Start

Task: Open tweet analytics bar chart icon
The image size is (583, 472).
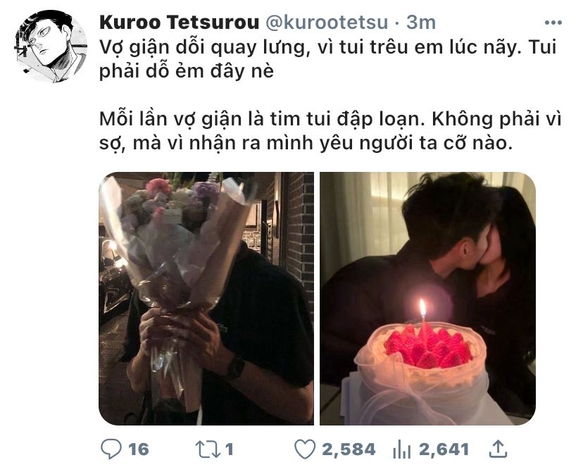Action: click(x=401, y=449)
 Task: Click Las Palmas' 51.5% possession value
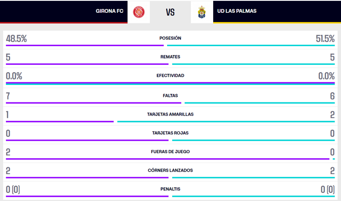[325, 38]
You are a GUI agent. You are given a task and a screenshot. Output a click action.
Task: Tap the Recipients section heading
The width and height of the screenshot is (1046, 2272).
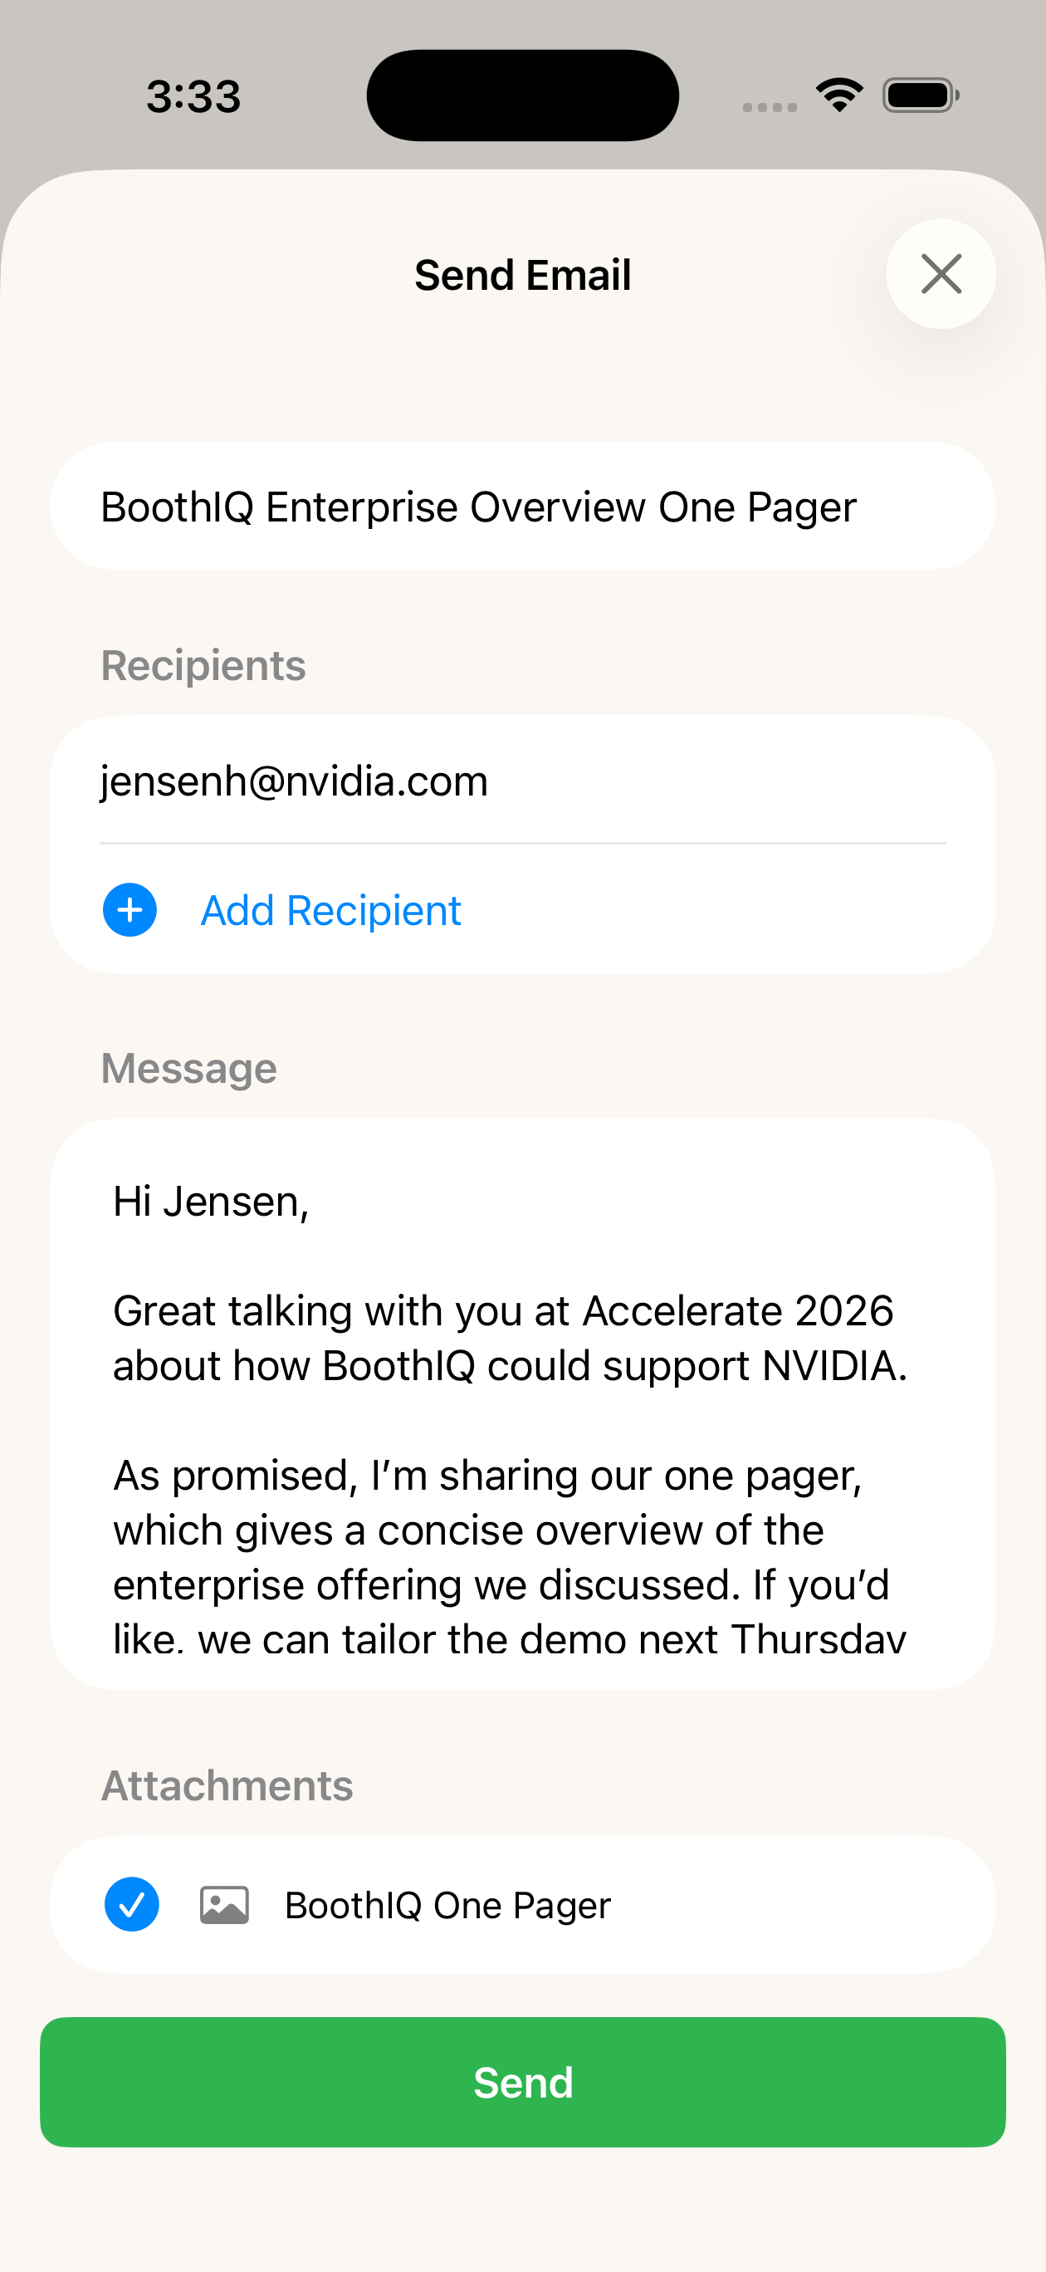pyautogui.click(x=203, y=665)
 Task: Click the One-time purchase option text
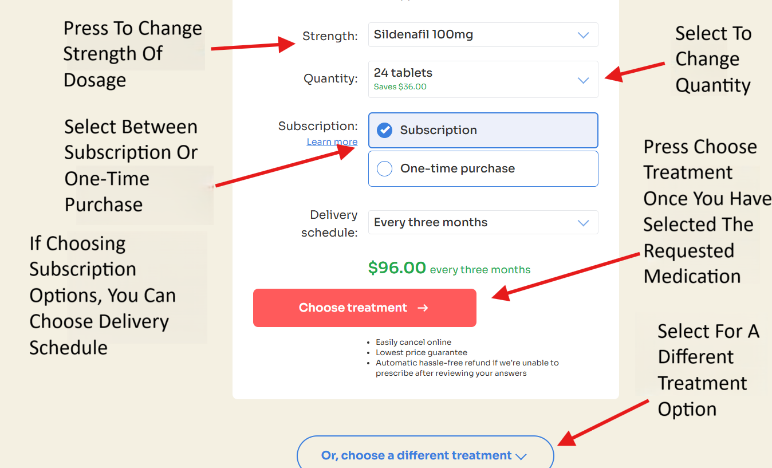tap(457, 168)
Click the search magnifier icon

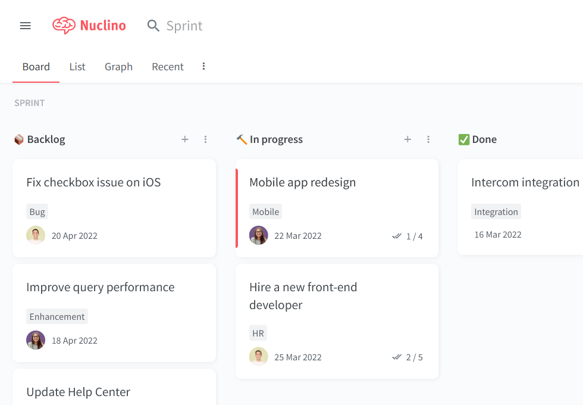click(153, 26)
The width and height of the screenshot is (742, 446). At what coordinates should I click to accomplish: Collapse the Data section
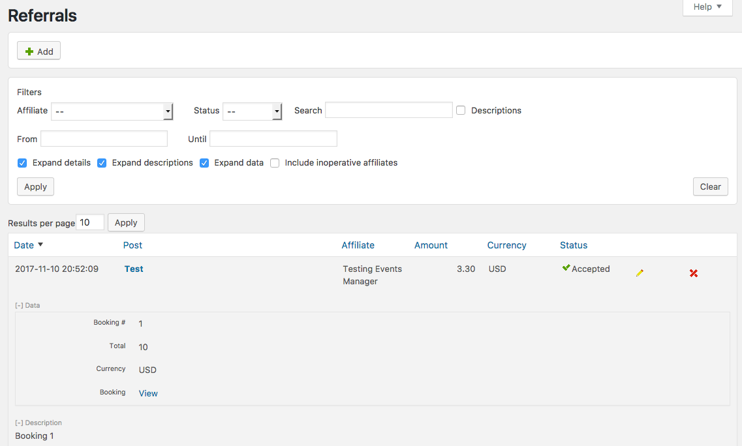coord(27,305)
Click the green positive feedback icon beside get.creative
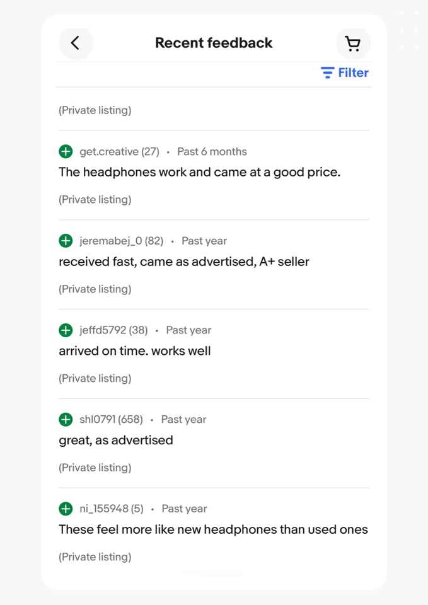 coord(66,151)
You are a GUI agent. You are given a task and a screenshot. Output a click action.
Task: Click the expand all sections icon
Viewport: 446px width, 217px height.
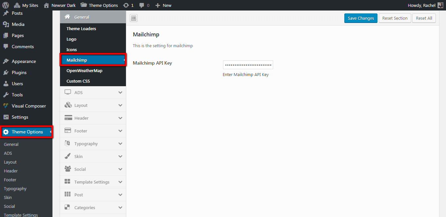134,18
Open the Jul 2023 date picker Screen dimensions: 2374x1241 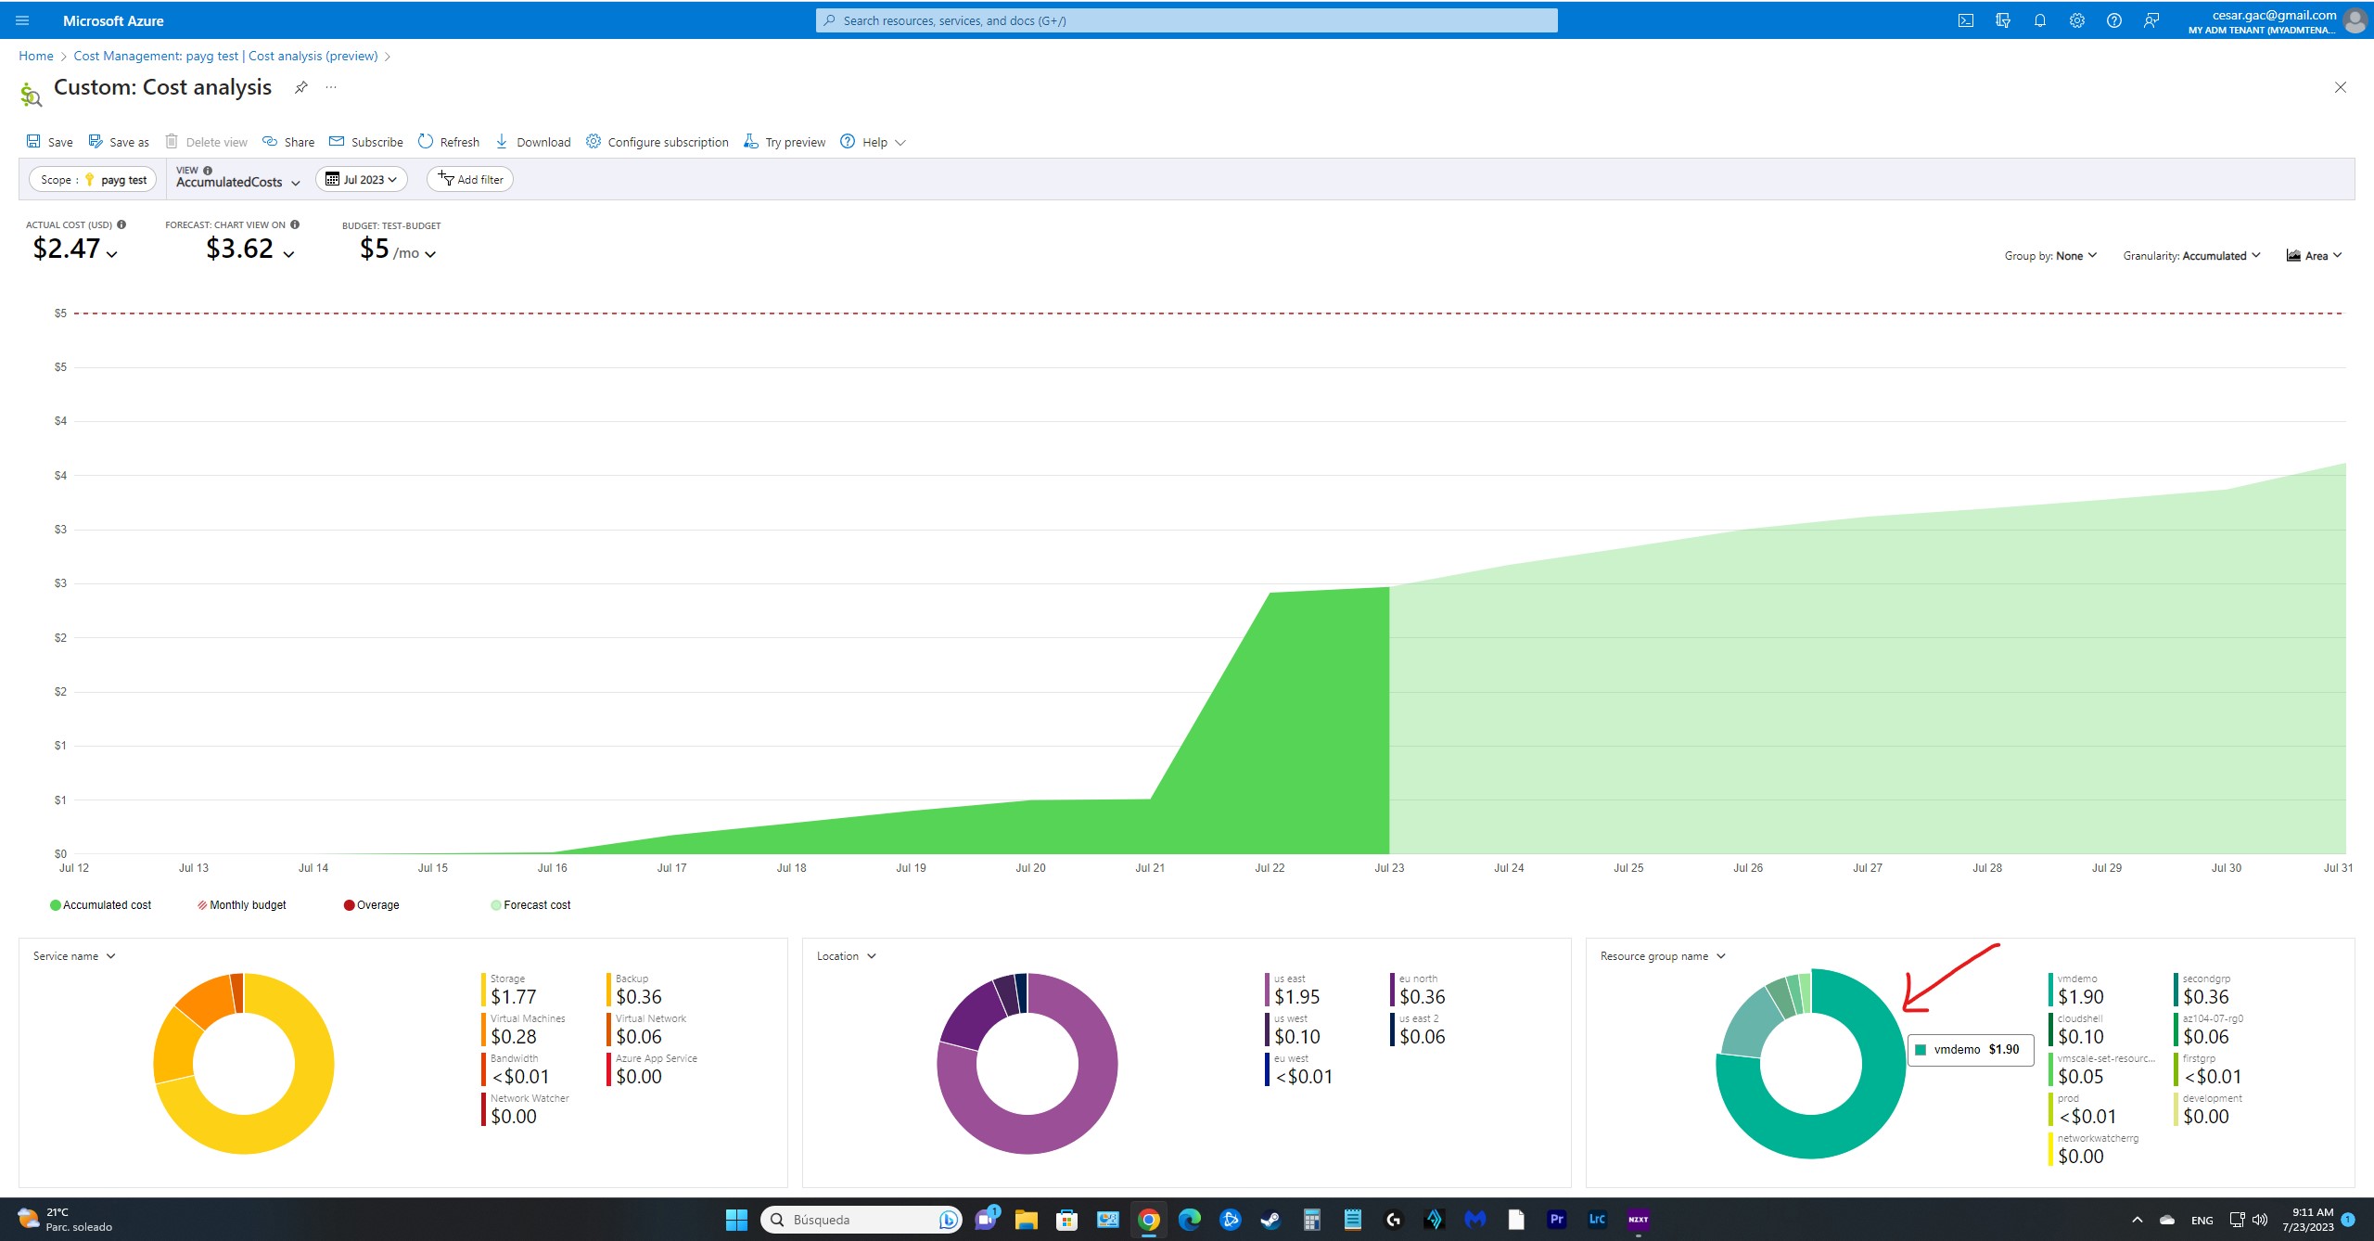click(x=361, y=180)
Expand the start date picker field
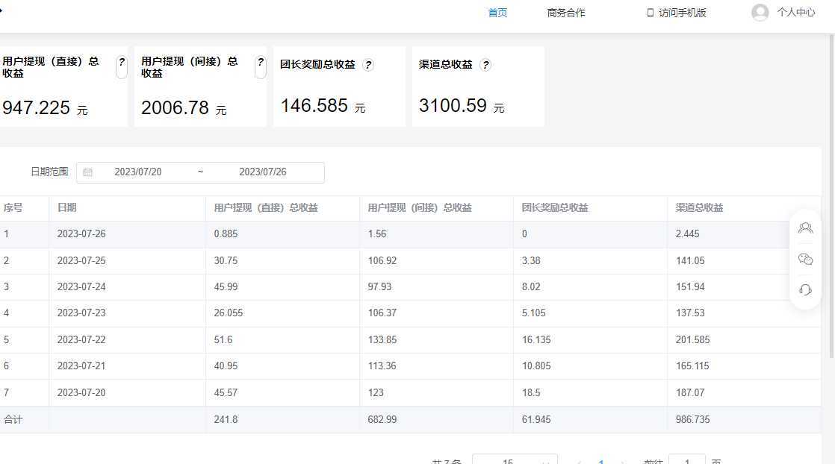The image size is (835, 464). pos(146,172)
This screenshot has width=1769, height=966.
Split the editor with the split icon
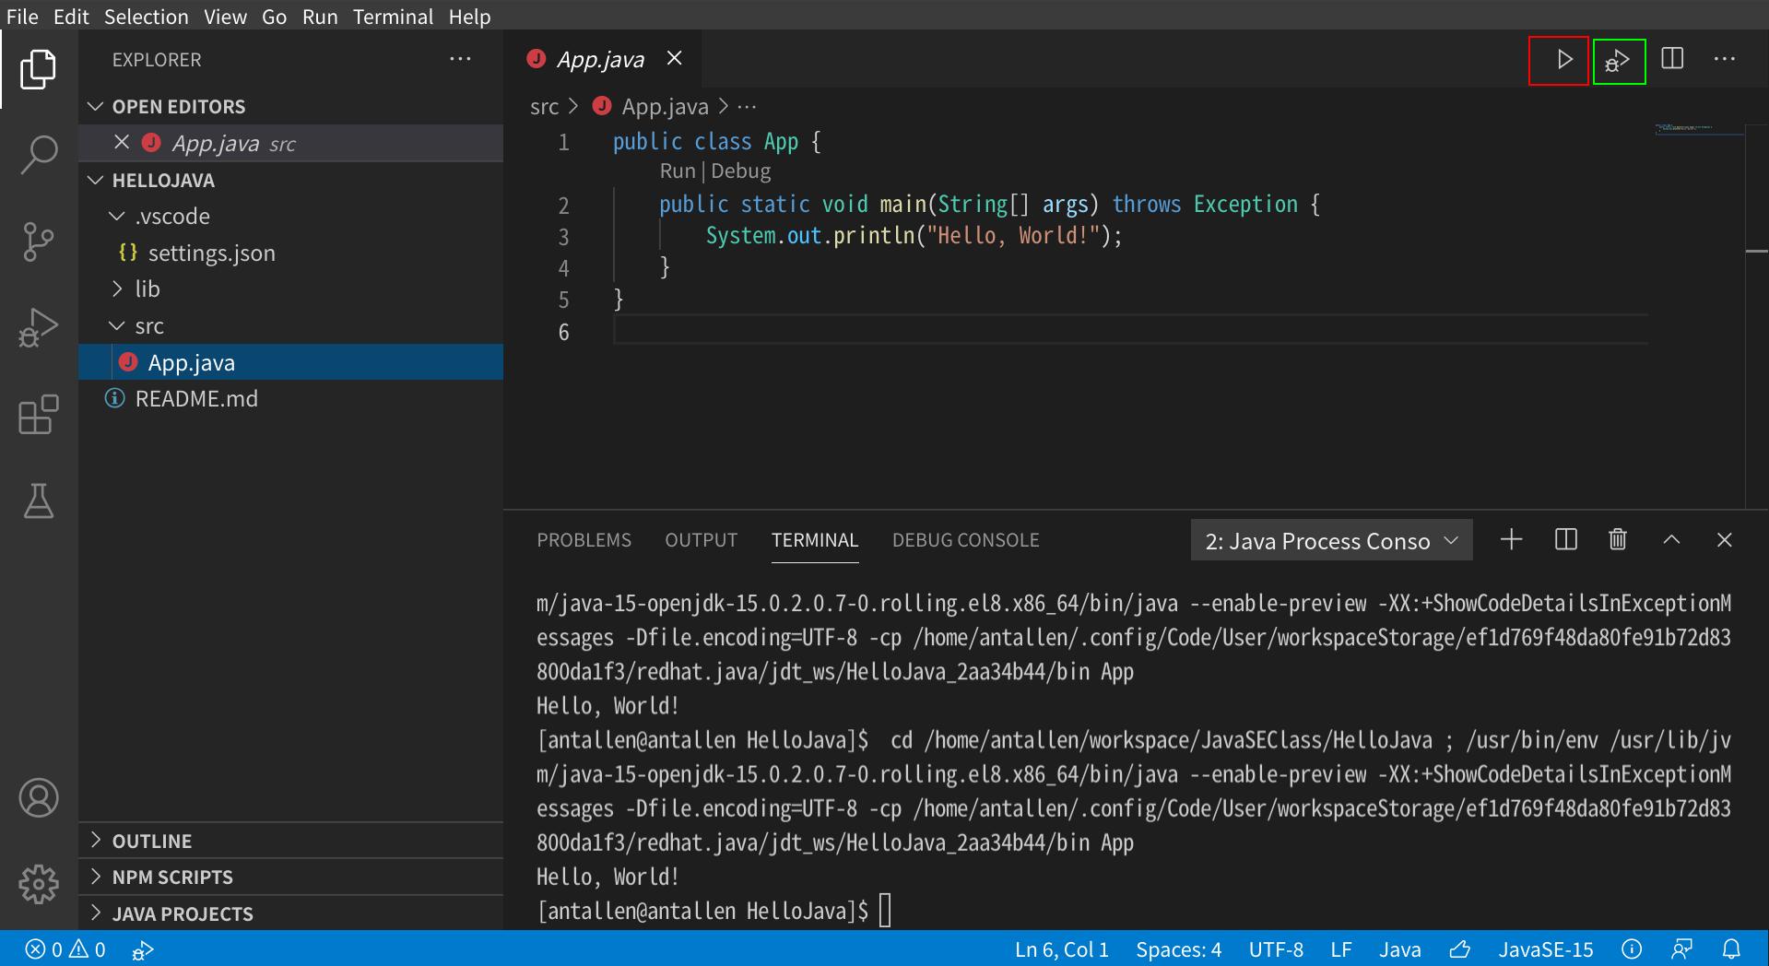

End

Please write out the rows again without changing anything, beginning at the line containing "Expand the start date picker field" and stopping after the final line of the rows. Leave the pictures out of your answer.

EXERCISE OUTPUT:
Expand the start date picker field
The image size is (835, 464). pos(146,172)
This screenshot has width=1769, height=966.
Split the editor with the split icon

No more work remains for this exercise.